#### Problem description
Beginning with the line containing "Task: Switch map to Hybrid view" and going on through the line containing "Given: Click the Save search link", the lines below are to be returned exactly, pictures excluded and nothing added.

#### Exercise material
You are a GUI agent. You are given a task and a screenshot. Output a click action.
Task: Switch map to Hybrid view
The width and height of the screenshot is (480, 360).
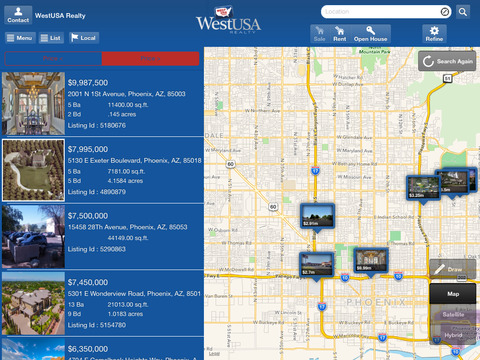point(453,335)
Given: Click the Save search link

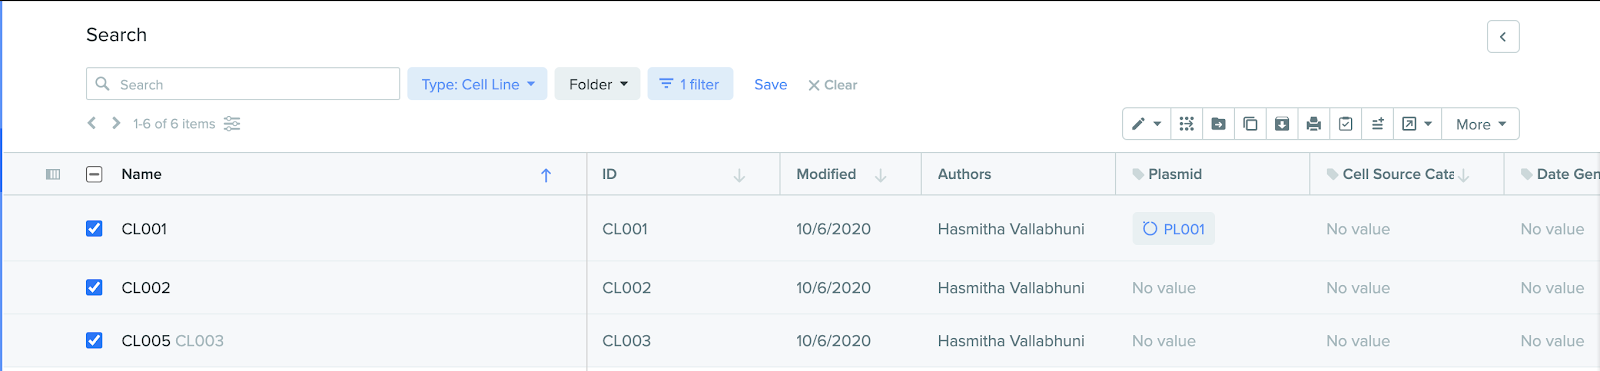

--

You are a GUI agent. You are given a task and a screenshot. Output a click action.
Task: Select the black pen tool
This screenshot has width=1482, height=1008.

#### Result for this exercise
Task: Switch map to Hybrid view
The width and height of the screenshot is (480, 360).
point(453,335)
Given: Click the Save search link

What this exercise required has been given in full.